ODE approximation for the Adam algorithm: General and overparametrized setting
Steffen Dereich, Arnulf Jentzen, Sebastian Kassing
TL;DR
This work investigates the Adam optimizer through an ODE-based lens in a fast-slow scaling regime with fixed damping and vanishing step-sizes. It shows that Adam updates track the semiflow of a dedicated Adam vector field $f$, making the iterates asymptotic pseudo-trajectories of the flow $\dot{\Psi}_t=f(\Psi_t)$. Consequently, any convergent limit must be a zero of $f$, while in overparameterized empirical risk settings the objective can serve as a Lyapunov function near global minima, guiding convergence to the global minima set when the trajectory repeatedly enters that region. The authors also address degenerate noise in ERM, proving convergence toward the minimizer set under moment and growth conditions, and establish convergence to global minima for minibatch schemes under a Polyak–Łojasiewicz condition, supported by a combinatorial bound on small-gradient events.
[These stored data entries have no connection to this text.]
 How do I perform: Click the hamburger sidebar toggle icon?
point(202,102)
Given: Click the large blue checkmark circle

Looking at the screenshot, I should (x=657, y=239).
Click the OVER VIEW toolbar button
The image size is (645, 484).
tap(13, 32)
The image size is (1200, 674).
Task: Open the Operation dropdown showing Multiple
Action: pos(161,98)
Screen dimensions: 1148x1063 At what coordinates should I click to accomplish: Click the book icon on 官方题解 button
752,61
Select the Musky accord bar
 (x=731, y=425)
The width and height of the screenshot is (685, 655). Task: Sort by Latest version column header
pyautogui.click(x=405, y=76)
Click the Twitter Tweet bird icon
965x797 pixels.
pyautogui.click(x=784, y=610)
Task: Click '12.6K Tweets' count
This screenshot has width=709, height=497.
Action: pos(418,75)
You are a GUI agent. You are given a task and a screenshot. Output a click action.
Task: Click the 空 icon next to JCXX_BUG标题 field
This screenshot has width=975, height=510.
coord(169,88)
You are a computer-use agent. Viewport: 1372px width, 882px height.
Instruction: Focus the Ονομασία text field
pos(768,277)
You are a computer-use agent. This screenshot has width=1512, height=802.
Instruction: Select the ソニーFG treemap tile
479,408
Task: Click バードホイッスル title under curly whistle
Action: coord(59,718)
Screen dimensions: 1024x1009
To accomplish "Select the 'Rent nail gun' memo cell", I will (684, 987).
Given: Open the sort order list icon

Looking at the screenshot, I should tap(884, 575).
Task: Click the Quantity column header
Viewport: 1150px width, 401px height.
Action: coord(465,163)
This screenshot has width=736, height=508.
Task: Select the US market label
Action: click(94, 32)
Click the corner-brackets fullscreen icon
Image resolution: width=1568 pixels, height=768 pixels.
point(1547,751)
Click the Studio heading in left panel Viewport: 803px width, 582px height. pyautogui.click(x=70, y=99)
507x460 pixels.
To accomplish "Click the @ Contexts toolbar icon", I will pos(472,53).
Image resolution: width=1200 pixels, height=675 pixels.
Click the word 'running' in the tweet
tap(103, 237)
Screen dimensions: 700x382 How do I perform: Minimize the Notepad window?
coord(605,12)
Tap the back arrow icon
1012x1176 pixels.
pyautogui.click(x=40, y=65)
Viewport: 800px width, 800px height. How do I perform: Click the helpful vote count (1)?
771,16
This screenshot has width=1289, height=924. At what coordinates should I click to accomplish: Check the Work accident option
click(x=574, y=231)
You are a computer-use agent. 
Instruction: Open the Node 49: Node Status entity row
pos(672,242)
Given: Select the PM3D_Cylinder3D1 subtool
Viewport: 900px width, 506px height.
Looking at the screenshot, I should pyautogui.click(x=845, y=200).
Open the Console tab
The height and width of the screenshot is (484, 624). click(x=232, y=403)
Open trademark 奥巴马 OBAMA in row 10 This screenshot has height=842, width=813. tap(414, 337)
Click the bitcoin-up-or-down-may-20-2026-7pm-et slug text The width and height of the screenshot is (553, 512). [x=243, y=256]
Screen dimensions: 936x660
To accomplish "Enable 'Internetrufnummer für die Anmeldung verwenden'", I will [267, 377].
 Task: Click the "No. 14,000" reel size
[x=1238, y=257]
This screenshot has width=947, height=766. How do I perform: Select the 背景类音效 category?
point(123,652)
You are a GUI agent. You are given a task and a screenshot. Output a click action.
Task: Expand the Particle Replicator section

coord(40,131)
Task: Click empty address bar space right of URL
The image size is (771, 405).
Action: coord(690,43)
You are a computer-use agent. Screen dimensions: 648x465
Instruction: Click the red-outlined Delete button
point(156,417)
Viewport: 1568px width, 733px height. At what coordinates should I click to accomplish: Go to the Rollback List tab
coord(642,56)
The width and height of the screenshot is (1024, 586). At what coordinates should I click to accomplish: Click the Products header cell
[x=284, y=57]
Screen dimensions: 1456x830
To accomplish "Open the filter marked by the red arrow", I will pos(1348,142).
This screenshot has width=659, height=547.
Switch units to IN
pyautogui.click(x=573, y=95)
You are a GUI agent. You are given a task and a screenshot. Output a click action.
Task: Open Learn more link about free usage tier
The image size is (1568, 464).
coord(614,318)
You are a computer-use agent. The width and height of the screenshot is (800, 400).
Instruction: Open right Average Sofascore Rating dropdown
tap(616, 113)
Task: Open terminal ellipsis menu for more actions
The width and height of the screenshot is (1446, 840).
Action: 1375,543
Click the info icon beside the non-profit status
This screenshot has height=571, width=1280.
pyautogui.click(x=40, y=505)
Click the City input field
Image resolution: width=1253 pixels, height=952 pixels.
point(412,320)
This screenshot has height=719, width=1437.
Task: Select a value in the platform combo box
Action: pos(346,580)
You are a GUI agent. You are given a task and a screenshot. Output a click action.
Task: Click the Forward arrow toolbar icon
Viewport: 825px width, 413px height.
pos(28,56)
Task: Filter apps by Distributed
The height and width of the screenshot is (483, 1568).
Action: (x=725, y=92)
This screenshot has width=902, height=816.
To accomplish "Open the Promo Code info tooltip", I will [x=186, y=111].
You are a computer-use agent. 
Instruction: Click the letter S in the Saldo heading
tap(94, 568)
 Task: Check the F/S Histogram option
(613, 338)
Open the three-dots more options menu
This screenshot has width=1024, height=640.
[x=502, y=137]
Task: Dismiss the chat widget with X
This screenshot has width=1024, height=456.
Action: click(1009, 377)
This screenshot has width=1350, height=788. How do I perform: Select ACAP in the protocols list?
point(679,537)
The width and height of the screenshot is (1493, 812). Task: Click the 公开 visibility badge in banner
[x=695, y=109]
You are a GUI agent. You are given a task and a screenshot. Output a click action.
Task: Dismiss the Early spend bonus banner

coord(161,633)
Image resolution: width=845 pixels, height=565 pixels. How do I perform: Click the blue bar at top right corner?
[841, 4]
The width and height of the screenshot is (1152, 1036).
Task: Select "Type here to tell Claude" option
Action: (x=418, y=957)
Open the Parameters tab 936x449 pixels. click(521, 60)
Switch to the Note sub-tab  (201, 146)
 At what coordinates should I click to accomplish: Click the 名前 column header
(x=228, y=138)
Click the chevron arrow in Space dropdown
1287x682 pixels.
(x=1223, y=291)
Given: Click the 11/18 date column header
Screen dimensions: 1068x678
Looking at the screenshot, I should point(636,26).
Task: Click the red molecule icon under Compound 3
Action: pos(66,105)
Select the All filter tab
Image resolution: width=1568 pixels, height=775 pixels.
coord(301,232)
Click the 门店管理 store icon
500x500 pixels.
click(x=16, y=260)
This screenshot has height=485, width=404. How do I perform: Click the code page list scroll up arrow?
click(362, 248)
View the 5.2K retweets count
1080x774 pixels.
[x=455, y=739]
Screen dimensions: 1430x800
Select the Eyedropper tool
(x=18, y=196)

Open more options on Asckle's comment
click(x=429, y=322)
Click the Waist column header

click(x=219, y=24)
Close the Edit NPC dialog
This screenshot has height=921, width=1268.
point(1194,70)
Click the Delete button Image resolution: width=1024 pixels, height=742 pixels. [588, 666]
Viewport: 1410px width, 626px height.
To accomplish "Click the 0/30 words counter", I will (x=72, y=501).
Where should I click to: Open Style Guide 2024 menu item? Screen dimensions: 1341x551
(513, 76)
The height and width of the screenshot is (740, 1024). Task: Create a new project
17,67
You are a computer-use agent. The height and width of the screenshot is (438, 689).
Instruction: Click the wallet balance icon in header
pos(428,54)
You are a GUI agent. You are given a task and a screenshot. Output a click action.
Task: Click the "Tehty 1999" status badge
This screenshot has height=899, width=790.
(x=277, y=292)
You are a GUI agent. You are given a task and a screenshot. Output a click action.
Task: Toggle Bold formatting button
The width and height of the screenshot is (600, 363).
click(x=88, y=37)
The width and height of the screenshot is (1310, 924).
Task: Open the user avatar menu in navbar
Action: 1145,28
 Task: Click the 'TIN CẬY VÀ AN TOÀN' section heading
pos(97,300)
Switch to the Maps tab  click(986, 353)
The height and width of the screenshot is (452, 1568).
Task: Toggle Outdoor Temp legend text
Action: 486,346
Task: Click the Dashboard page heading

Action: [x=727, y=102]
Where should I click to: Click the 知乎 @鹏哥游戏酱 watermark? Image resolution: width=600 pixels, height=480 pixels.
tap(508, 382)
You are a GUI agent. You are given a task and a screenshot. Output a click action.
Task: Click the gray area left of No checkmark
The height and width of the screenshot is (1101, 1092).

Overall, the paper provides a rigorous, general ODE-based foundation for understanding Adam’s long-run dynamics in stochastic and overparameterized contexts, clarifying the roles of noise, time-scaling, and minibatching in convergence behavior.
Abstract
The Adam optimizer is currently presumably the most popular optimization method in deep learning. In this article we develop an ODE based method to study the Adam optimizer in a fast-slow scaling regime. For fixed momentum parameters and vanishing step-sizes, we show that the Adam algorithm is an asymptotic pseudo-trajectory of the flow of a particular vector field, which is referred to as the Adam vector field. Leveraging properties of asymptotic pseudo-trajectories, we establish convergence results for the Adam algorithm. In particular, in a very general setting we show that if the Adam algorithm converges, then the limit must be a zero of the Adam vector field, rather than a local minimizer or critical point of the objective function. In contrast, in the overparametrized empirical risk minimization setting, the Adam algorithm is able to locally find the set of minima. Specifically, we show that in a neighborhood of the global minima, the objective function serves as a Lyapunov function for the flow induced by the Adam vector field. As a consequence, if the Adam algorithm enters a neighborhood of the global minima infinitely often, it converges to the set of global minima.